(Excerpt provided):
---*---
An afternoon in the Plaza de Amboage, Ferrol

Shafts of sunlight creep across my living room carpet as I sit in my pyjamas in front of a computer screen, cup of tea in hand. It's a day with nowhere particular to be; nothing particular to do. I'm working from home due to the global pandemic. The day yawns open with little structure; hour after hour pass by as I check my e-mails, answer WhatsApp messages and tap my fingers impatiently on the table until it's time to swap tea for beer.

This time last year I was sat awaiting a beer outside a bar admiring the view in the Plaza de Amboage with a similarly empty afternoon schedule. The Plaza is the westernmost formal square in the port town of Ferrol in north-western Spain. It was the Easter holidays and I was enjoying some time away from Teacher Training before the slog of the summer term, deciding to snatch a few days in what has become my sanctuary in Spain.
---*---
[Records contained in a dataset]
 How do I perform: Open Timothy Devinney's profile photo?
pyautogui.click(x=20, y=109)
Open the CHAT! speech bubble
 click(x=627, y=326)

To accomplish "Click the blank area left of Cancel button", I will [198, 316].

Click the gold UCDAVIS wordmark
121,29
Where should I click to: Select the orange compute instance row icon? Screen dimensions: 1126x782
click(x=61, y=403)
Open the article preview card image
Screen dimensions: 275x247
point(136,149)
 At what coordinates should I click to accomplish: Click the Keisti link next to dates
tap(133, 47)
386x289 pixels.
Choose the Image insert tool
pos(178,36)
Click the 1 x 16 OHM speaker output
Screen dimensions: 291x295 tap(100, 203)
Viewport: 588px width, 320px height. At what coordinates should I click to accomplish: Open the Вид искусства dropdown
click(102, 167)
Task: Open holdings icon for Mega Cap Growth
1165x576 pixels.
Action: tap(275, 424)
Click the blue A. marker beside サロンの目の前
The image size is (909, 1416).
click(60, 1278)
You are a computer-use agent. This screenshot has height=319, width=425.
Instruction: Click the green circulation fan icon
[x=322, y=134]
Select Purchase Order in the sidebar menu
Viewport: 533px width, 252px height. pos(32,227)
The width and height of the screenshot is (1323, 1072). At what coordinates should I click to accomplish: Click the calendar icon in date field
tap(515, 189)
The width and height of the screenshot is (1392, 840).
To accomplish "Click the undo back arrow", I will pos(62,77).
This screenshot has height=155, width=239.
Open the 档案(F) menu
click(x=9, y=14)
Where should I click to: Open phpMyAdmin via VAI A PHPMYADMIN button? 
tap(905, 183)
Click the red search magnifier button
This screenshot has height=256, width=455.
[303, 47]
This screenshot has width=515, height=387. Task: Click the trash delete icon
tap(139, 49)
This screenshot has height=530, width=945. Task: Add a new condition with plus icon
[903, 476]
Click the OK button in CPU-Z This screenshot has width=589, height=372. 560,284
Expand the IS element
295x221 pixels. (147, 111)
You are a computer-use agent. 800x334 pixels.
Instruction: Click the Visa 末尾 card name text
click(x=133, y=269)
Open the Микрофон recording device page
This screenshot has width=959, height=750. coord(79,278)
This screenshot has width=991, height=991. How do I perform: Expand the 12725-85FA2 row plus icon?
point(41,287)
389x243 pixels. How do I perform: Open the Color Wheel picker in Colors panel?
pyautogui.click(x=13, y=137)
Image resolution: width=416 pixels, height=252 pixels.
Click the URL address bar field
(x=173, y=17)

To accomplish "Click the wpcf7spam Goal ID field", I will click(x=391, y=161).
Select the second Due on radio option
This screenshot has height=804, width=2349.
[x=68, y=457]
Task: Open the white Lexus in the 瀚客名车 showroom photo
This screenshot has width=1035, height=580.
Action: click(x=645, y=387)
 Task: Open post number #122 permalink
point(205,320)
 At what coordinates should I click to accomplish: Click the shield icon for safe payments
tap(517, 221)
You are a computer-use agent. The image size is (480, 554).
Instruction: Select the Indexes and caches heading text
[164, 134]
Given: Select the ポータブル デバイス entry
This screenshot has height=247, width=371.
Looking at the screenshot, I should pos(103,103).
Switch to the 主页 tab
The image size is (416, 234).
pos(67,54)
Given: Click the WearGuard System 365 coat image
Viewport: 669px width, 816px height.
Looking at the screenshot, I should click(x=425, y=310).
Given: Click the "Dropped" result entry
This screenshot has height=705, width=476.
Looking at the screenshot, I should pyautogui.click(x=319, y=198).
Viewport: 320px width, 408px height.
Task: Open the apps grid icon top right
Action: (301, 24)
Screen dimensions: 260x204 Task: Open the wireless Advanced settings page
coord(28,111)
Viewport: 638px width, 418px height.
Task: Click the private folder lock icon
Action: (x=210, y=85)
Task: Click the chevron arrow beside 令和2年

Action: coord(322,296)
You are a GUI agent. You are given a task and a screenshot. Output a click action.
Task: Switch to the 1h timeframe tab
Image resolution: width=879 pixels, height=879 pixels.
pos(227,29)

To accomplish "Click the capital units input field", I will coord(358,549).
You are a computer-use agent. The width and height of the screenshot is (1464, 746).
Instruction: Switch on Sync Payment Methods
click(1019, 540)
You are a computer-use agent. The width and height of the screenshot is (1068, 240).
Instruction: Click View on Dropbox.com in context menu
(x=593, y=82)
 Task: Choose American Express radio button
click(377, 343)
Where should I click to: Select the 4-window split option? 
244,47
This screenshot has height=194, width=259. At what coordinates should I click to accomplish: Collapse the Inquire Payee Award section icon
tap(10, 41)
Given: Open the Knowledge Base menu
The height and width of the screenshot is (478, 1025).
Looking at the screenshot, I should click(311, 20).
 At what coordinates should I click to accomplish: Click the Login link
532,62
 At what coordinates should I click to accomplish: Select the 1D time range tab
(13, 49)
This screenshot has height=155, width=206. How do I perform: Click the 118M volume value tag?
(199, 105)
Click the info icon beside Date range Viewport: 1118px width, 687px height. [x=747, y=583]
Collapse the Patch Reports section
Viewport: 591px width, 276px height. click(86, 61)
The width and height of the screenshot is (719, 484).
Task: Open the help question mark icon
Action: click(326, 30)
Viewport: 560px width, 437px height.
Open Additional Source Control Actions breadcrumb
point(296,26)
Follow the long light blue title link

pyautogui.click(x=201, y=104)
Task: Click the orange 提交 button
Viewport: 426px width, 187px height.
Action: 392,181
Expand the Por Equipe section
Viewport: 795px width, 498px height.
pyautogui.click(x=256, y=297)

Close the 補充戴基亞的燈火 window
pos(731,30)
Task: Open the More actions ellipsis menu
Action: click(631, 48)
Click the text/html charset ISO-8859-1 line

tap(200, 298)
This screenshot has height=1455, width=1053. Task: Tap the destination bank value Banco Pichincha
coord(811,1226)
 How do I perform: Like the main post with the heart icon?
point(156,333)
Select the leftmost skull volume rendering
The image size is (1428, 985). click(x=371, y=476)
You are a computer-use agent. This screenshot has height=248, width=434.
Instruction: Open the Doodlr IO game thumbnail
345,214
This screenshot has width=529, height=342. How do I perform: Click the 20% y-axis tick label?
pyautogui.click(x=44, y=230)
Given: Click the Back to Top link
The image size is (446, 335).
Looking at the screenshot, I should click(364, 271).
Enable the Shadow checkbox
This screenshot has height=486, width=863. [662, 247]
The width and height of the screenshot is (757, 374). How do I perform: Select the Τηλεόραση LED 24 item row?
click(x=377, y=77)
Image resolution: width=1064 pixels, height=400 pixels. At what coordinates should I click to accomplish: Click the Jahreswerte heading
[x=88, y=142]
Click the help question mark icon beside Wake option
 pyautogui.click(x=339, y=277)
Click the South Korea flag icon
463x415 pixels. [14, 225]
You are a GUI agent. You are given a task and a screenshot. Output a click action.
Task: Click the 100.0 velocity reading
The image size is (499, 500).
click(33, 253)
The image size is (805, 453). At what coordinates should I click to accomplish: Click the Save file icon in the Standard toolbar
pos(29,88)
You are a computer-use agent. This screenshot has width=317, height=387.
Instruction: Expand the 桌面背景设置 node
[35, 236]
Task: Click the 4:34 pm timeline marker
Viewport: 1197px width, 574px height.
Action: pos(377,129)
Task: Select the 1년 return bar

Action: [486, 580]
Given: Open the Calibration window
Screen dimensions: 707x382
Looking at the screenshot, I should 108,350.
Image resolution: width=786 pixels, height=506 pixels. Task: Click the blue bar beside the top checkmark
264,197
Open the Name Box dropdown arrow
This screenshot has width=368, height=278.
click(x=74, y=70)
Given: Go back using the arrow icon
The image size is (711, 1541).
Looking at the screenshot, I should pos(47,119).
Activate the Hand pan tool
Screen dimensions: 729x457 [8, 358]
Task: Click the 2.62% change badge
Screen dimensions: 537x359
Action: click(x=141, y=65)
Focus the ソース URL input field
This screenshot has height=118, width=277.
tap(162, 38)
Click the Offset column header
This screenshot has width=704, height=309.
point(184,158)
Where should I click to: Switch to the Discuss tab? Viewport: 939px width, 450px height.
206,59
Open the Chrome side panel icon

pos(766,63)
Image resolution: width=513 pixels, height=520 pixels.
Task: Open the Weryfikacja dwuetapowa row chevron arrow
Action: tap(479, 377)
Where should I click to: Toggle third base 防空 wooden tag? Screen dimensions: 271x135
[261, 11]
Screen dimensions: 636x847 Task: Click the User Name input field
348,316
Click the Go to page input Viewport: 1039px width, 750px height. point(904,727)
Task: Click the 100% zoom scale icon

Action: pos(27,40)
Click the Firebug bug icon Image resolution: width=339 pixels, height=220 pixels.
---*---
(Action item A): How would you render this sentence from the Plaza de Amboage piece in Spanish: "The Plaza is the westernmost formal square in the port town of Ferrol in north-western Spain."
(Action item B): In the Plaza de Amboage piece, why is the writer working from home?
(Action item C): Extract the passage of the Plaza de Amboage piece from "Shafts of sunlight" up to and including "tea for beer.".

(Answer box A): La Plaza es la plaza formal más occidental de la ciudad portuaria de Ferrol, en el noroeste de España.

(Answer box B): Due to the global pandemic.

(Answer box C):
Shafts of sunlight creep across my living room carpet as I sit in my pyjamas in front of a computer screen, cup of tea in hand. It's a day with nowhere particular to be; nothing particular to do. I'm working from home due to the global pandemic. The day yawns open with little structure; hour after hour pass by as I check my e-mails, answer WhatsApp messages and tap my fingers impatiently on the table until it's time to swap tea for beer.